WHAT IS EXPECTED
Could you give every one of these records again with each "pixels" swapped for "px" and nothing else changed?

STORED RECORDS

/---

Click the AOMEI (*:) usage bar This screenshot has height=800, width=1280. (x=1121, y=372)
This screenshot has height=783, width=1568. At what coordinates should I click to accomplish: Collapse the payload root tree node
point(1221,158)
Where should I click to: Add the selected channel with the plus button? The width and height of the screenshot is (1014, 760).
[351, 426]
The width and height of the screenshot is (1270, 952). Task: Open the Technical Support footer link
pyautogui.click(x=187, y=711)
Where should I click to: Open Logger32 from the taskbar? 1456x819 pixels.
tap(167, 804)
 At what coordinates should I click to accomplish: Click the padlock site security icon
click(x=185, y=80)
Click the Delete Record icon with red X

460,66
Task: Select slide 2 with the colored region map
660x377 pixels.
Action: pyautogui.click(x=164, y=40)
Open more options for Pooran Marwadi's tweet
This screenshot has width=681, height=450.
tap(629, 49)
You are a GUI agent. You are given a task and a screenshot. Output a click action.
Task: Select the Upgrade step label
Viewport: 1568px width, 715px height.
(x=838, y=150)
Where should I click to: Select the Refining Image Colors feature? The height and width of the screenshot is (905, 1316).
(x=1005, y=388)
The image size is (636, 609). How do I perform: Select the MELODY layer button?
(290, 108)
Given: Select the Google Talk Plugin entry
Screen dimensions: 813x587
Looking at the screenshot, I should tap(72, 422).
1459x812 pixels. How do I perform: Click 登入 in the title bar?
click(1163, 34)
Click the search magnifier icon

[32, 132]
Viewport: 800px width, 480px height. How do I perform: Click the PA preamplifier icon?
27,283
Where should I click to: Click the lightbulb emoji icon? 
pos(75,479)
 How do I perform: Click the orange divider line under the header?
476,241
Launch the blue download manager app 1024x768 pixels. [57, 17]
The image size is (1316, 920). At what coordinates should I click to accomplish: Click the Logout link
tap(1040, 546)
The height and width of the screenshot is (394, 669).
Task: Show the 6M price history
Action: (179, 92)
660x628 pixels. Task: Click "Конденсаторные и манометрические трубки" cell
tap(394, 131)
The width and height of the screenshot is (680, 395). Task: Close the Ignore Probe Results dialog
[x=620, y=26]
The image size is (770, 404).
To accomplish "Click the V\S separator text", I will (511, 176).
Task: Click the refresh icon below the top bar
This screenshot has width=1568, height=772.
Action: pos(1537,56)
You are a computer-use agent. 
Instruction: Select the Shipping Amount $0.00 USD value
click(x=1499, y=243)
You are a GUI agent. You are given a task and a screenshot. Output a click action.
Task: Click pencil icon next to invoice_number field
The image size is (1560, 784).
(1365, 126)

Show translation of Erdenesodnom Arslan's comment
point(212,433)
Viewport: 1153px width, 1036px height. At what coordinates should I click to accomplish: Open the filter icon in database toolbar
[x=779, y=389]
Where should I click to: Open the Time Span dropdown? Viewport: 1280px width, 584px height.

\---

TASK SOLUTION
Click the AOMEI (*:) usage bar This screenshot has height=800, width=1280. (x=1121, y=372)
This screenshot has height=783, width=1568. At what coordinates should I click to accomplish: Collapse the payload root tree node
point(1221,158)
Where should I click to: Add the selected channel with the plus button? The width and height of the screenshot is (1014, 760).
[351, 426]
The width and height of the screenshot is (1270, 952). Task: Open the Technical Support footer link
pyautogui.click(x=187, y=711)
Where should I click to: Open Logger32 from the taskbar? 1456x819 px.
tap(167, 804)
 At what coordinates should I click to accomplish: Click the padlock site security icon
click(x=185, y=80)
Click the Delete Record icon with red X

460,66
Task: Select slide 2 with the colored region map
660x377 px.
Action: pyautogui.click(x=164, y=40)
Open more options for Pooran Marwadi's tweet
This screenshot has width=681, height=450.
tap(629, 49)
You are a GUI agent. You are given a task and a screenshot. Output a click action.
Task: Select the Upgrade step label
Viewport: 1568px width, 715px height.
(x=838, y=150)
Where should I click to: Select the Refining Image Colors feature? The height and width of the screenshot is (905, 1316).
(x=1005, y=388)
The image size is (636, 609). How do I perform: Select the MELODY layer button?
(290, 108)
Given: Select the Google Talk Plugin entry
Screen dimensions: 813x587
Looking at the screenshot, I should tap(72, 422).
1459x812 px. How do I perform: Click 登入 in the title bar?
click(1163, 34)
Click the search magnifier icon

[32, 132]
Viewport: 800px width, 480px height. How do I perform: Click the PA preamplifier icon?
27,283
Where should I click to: Click the lightbulb emoji icon? 
pos(75,479)
 How do I perform: Click the orange divider line under the header?
476,241
Launch the blue download manager app 1024x768 px. [57, 17]
The image size is (1316, 920). At what coordinates should I click to accomplish: Click the Logout link
tap(1040, 546)
The height and width of the screenshot is (394, 669).
Task: Show the 6M price history
Action: (179, 92)
660x628 px. Task: Click "Конденсаторные и манометрические трубки" cell
tap(394, 131)
The width and height of the screenshot is (680, 395). Task: Close the Ignore Probe Results dialog
[x=620, y=26]
The image size is (770, 404).
To accomplish "Click the V\S separator text", I will (511, 176).
Task: Click the refresh icon below the top bar
This screenshot has width=1568, height=772.
Action: pos(1537,56)
You are a computer-use agent. 
Instruction: Select the Shipping Amount $0.00 USD value
click(x=1499, y=243)
You are a GUI agent. You are given a task and a screenshot. Output a click action.
Task: Click pencil icon next to invoice_number field
The image size is (1560, 784).
(1365, 126)

Show translation of Erdenesodnom Arslan's comment
point(212,433)
Viewport: 1153px width, 1036px height. At what coordinates should I click to accomplish: Open the filter icon in database toolbar
[x=779, y=389]
Where should I click to: Open the Time Span dropdown? Viewport: 1280px width, 584px height.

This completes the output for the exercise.